En effet, Donald Trump met le démantèlement de l’Obamacare au cœur de son programme : il réduit les budgets et supprime la pénalité (l’Obamacare obligeait les personnes à souscrire une assurance santé sous peine d’amende, ce qui était incitatif). Ses attaques parviennent en partie à leur fin : 7 millions d’Américains perdent leur assurance via ce dispositif ce qui réduit à 13 millions le nombre d’Américains en bénéficiant aujourd’hui. 

Surtout, la demande Républicaine d’abrogation de l’Obamacare a été portée devant la Cour suprême qui doit bientôt se prononcer et on peut craindre le pire, maintenant qu’elle est composée de 6 juges conservateurs sur 9.

Dans ce contexte, comment les choses se présentent-elles pour le projet du nouveau président Joe Biden ?

Joe Biden défend une assurance maladie publique ouverte à tous et non obligatoire. Il est plutôt dans une situation favorable avec une majorité au Congrès depuis l’élection du 5 janvier dernier qui lui a donné la majorité au Sénat. Cela dit, il doit aller vite car s’il perd les élections de mi-mandat au Congrès dans deux ans, le projet n’aura plus aucune chance d’aboutir. Par ailleurs, il se peut que le filibuster (obstruction procédurale) soit utilisé au Sénat : pour que ce projet soit adopté, il faudrait alors non pas 51 voix sur 100 mais 60 sur 100. La majorité démocrate étant très juste (50 sénateurs + la voix de la vice-présidente), une telle hypothèse rendrait impossible le vote du Bidencare.

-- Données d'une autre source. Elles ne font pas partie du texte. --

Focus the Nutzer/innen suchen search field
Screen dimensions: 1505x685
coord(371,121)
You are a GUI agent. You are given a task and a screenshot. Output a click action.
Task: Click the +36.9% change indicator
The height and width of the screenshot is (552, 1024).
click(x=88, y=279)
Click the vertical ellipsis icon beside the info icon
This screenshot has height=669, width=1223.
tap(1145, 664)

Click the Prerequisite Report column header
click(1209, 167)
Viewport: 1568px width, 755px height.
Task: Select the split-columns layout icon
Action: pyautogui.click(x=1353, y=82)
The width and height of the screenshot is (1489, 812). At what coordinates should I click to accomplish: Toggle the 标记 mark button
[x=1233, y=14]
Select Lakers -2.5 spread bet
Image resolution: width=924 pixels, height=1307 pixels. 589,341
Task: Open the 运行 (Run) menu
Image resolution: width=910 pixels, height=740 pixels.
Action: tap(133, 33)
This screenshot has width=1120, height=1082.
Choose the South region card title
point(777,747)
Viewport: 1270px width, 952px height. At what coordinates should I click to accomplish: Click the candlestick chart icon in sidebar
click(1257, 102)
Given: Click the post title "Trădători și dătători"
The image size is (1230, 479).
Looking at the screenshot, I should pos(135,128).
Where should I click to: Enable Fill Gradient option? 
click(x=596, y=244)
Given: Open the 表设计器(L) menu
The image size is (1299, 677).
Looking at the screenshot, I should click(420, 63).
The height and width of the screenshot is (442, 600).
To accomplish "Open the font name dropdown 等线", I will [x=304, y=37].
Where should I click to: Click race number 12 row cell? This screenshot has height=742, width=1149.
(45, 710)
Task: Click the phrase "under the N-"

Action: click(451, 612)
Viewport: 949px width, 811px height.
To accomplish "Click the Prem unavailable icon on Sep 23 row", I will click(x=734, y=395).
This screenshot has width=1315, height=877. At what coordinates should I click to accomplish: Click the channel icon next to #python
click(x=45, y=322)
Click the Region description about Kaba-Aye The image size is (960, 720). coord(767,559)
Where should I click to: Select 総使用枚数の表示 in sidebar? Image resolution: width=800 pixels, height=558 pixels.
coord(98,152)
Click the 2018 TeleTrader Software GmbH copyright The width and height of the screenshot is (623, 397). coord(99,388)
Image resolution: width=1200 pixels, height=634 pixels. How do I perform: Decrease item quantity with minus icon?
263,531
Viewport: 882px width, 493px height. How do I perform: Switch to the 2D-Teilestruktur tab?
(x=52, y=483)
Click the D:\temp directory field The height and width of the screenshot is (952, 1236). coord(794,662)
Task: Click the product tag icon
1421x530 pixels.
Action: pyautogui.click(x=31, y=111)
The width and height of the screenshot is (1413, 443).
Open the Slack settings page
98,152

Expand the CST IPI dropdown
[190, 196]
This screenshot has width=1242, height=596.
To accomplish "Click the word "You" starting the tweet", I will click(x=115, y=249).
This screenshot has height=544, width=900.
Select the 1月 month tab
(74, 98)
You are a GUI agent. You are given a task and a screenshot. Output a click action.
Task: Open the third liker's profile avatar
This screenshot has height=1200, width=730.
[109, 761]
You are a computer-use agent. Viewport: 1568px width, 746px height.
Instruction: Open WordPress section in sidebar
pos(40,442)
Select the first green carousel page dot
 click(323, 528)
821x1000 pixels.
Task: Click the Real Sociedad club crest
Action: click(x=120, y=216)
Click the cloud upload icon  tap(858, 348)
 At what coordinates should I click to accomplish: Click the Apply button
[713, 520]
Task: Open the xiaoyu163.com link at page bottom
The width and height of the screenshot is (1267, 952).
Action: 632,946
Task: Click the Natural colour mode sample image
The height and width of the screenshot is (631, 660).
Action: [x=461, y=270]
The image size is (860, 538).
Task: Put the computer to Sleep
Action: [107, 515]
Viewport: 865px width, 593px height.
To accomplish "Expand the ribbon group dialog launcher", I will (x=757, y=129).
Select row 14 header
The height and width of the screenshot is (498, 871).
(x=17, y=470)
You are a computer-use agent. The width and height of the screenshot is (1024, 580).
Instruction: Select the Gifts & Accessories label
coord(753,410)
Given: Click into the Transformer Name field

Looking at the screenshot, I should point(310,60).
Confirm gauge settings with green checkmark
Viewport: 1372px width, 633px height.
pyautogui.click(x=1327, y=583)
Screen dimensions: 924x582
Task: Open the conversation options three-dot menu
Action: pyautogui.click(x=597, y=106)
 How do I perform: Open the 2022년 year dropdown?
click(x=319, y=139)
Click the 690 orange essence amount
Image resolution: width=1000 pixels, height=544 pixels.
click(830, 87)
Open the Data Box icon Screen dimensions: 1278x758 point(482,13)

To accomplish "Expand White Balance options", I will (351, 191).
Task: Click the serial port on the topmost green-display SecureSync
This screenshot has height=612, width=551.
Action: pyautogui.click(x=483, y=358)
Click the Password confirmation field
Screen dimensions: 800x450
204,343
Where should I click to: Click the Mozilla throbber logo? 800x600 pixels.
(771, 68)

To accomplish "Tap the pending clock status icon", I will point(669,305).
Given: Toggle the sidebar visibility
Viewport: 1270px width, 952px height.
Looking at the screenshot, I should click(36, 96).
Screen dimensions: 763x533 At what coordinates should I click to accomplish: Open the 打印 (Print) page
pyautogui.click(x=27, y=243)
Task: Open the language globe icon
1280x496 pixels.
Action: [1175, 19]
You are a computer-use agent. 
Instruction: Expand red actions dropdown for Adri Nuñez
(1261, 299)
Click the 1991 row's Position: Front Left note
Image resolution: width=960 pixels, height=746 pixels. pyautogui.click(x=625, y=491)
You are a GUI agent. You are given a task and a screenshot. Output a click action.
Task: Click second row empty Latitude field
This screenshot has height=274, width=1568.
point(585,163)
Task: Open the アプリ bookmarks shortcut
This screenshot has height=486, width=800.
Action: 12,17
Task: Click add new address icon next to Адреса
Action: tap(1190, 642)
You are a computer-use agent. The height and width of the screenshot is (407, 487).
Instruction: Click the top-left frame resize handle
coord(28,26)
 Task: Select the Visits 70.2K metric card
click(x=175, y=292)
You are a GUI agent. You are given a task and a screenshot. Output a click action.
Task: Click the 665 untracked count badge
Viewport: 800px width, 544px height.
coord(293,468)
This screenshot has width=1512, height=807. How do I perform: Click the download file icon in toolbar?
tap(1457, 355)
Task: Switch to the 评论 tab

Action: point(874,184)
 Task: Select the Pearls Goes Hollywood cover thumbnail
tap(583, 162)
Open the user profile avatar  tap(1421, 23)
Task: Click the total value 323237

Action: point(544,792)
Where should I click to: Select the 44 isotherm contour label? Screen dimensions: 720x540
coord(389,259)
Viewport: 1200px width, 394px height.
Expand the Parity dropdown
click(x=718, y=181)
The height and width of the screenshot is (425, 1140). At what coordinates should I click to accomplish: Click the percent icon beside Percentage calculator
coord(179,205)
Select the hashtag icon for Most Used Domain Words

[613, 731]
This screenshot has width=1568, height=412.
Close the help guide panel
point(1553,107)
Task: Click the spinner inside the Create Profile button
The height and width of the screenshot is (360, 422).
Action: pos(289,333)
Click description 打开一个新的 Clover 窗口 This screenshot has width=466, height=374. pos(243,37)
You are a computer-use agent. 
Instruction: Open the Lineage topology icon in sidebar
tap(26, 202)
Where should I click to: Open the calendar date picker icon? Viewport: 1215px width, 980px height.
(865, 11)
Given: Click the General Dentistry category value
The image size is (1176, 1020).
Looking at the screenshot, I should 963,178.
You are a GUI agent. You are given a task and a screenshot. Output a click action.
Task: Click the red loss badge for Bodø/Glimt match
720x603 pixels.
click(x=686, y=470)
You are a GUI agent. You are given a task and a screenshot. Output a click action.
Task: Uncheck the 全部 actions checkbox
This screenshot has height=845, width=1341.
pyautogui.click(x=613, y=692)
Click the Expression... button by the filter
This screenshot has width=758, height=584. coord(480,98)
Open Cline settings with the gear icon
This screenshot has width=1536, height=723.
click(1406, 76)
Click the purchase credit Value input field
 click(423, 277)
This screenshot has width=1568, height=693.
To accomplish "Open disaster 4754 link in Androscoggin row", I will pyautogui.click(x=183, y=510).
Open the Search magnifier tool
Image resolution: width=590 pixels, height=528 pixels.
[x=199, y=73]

Reste que la crise sanitaire peut aider Joe Biden. Car, aux Etats-Unis, quand vous perdez votre emploi, c’est la triple peine : perte du job, perte de la couverture maladie, pas d’assurance chômage. Dans l’électorat républicain, il y aussi des centristes qui veulent avoir une couverture santé, particulièrement en ce moment.